The dataset contains a few hundred duplicate rows. Let's remove them and check for balance.

In [None]:
df = df.drop_duplicates()
df.groupby('Sentiment').describe()

Use [CountVectorizer](https://scikit-learn.org/stable/modules/generated/sklearn.feature_extraction.text.CountVectorizer.html) to vectorize the text in the DataFrame's "Text" column using a built-in dictionary of stop words. Set `min_df` to 20 to ignore words that appear less than 20 times in the corpus of training text. This reduces the likelihood of out-of-memory errors and will probably make the model more accurate as well. Also use the `ngram_range` parameter to allow `CountVectorizer` to rank word pairs as well as individual words.

In [None]:
from sklearn.feature_extraction.text import CountVectorizer

vectorizer = CountVectorizer(ngram_range = (1, 2), stop_words = 'english', min_df = 20)
x = vectorizer.fit_transform(df['Text'])
y = df['Sentiment']

In addition to creating sparse matrices of vectorized text, `Countvectorizer` converts text to lowercase, removes stop words and punctuation characters, and more. Let's see how it cleans text before vectorizing it by transforming a string, and then reversing the transform.

In [None]:
text = vectorizer.transform(['The long l3ines   and; pOOr customer# service really turned me off...123.'])
text = vectorizer.inverse_transform(text)
print(text)

Split the dataset for training and testing. We'll do a 50/50 split since the dataset contains nearly 50,000 samples.

In [None]:
from sklearn.model_selection import train_test_split

x_train, x_test, y_train, y_test = train_test_split(x, y, test_size=0.5, random_state=0)  

## Train a logistic-regression model

The next step is to train a classifier. We use scikit-learn's [LogisticRegression](https://scikit-learn.org/stable/modules/generated/sklearn.linear_model.LogisticRegression.html) classifier, which uses [logistic regression](https://en.wikipedia.org/wiki/Logistic_regression) to fit a model to the data.

In [None]:
from sklearn.linear_model import LogisticRegression

model = LogisticRegression(max_iter = 1000, random_state = 0)
model.fit(x_train, y_train)

Validate the trained model with the 50% of the dataset aside for testing and show a confusion matrix.

In [None]:
%matplotlib inline
from sklearn.metrics import ConfusionMatrixDisplay as cmd

cmd.from_estimator(model, x_test, y_test,
                   display_labels=['Negative', 'Positive'],
                   cmap='Blues', xticks_rotation='vertical')

The model correctly identified 10,795 negative reviews while misclassifying 1,574 of them. It correctly identified 10,966 positive reviews and got it wrong 1,456 times.

## Use the model to analyze text

Let us score a review by vectorizing the text of that review and passing it to the model's `predict_proba` method. Are the results consistent with what you would expect?

In [None]:
review = 'The long lines and poor customer service really turned me off.'
model.predict_proba(vectorizer.transform([review]))[0][1]

Now score a more positive review and see if the model agrees that the sentiment is positive.

In [None]:
review = 'The food was great and the service was excellent!'
model.predict_proba(vectorizer.transform([review]))[0][1]
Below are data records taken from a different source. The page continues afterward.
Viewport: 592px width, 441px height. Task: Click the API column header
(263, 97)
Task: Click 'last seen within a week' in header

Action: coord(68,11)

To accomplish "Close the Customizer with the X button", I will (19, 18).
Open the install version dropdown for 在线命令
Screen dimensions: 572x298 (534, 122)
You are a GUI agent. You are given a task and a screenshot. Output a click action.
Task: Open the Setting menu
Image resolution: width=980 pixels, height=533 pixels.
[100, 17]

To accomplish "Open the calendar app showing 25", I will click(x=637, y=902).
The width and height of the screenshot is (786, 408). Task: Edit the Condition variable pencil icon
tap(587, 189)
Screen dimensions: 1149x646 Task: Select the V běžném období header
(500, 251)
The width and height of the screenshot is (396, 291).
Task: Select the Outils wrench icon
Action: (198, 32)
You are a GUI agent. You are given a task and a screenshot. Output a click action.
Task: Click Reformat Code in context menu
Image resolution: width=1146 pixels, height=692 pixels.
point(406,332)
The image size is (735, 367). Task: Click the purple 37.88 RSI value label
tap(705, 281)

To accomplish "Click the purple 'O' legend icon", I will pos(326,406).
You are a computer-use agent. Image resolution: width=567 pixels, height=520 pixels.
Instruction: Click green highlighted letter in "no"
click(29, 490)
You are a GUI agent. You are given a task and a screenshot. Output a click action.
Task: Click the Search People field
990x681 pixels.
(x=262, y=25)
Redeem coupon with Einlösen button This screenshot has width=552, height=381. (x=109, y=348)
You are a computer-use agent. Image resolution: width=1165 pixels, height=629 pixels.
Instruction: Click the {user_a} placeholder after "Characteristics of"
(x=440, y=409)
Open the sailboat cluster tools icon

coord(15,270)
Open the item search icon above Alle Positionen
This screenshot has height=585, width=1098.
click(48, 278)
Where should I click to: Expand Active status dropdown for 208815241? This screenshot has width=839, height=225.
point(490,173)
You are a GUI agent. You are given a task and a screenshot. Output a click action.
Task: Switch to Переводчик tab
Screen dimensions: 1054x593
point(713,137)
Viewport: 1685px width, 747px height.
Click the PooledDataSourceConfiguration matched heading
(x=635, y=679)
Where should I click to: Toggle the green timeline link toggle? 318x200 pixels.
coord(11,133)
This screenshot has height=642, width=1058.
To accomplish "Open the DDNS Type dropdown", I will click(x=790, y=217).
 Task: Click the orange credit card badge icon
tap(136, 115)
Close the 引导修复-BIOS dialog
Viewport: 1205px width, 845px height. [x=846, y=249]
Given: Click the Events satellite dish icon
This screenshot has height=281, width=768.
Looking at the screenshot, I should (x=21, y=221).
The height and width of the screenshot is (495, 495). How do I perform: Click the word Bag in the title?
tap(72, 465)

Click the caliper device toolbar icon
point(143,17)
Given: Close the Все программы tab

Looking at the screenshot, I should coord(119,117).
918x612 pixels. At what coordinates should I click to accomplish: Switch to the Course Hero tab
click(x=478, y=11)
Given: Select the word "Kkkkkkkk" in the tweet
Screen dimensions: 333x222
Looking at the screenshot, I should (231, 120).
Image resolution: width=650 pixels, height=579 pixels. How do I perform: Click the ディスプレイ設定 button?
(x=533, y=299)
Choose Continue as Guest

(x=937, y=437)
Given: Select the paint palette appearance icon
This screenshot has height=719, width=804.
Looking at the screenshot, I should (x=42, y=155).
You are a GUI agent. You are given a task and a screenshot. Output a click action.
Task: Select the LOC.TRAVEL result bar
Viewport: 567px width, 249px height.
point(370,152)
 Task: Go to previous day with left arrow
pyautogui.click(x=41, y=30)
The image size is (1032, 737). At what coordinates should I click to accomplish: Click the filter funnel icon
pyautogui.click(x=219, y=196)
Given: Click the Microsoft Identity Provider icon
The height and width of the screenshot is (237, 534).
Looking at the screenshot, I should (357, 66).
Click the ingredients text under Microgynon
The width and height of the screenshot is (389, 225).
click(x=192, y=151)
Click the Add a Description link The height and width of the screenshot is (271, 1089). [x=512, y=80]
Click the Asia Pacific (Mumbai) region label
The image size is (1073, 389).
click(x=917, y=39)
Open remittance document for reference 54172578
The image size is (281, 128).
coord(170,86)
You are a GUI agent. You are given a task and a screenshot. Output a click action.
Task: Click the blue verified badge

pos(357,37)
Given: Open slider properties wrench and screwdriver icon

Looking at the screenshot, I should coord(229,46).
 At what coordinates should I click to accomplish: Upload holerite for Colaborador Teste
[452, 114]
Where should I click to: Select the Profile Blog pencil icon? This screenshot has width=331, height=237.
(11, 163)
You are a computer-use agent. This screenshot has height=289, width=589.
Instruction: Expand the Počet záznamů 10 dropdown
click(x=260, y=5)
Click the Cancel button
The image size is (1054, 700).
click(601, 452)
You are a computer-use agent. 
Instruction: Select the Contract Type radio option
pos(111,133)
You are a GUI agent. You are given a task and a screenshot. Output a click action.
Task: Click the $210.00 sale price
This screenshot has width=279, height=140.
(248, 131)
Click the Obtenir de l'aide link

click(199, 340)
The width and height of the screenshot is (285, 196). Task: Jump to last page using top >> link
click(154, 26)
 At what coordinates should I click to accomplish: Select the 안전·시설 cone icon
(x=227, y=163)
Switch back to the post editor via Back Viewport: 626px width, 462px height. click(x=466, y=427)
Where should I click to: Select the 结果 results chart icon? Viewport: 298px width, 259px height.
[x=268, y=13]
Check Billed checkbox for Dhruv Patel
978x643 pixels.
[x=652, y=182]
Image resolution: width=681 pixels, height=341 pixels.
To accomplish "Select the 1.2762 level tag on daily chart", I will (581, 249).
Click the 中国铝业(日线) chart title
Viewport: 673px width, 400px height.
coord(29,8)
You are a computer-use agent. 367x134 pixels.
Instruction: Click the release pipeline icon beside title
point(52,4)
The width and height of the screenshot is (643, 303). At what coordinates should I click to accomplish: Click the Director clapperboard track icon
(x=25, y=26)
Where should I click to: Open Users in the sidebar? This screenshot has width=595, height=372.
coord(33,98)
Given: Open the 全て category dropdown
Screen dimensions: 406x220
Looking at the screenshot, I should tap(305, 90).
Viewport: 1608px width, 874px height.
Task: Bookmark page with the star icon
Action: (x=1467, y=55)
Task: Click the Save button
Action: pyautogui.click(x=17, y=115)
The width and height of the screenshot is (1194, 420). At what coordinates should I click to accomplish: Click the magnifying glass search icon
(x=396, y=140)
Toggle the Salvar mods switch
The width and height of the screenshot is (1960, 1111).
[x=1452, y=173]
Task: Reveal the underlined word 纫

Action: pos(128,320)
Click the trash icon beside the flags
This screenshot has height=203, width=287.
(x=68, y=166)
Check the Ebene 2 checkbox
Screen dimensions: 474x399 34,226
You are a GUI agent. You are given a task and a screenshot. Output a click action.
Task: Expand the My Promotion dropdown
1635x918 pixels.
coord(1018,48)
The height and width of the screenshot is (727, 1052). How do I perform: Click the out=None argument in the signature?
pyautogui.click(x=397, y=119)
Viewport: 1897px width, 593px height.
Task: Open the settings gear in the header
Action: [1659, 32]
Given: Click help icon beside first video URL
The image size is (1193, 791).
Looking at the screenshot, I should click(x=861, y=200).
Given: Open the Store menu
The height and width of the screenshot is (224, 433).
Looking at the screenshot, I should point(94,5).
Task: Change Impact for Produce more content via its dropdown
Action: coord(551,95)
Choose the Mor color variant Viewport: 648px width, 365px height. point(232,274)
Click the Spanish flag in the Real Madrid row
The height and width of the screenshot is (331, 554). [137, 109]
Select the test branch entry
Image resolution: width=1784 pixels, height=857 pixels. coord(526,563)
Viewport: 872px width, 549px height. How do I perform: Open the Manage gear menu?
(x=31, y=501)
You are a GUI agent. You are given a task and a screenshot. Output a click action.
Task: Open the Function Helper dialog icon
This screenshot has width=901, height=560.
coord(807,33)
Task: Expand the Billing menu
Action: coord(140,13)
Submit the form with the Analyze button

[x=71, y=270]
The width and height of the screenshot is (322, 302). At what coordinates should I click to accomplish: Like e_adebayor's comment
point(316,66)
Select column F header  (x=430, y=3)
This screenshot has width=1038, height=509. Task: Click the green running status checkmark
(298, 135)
Feel free to try sentences of your own and see if you agree with the sentiment scores the model predicts. It’s not perfect, but it’s good enough that if you run hundreds of reviews or comments through it, you should get a reliable indication of the positivity or negativity expressed in the text.

## References
* Applied Machine Learning and AI for Engineers, Jeff Prosise, O'Reilly Media, Inc., November 2022, 425 pages.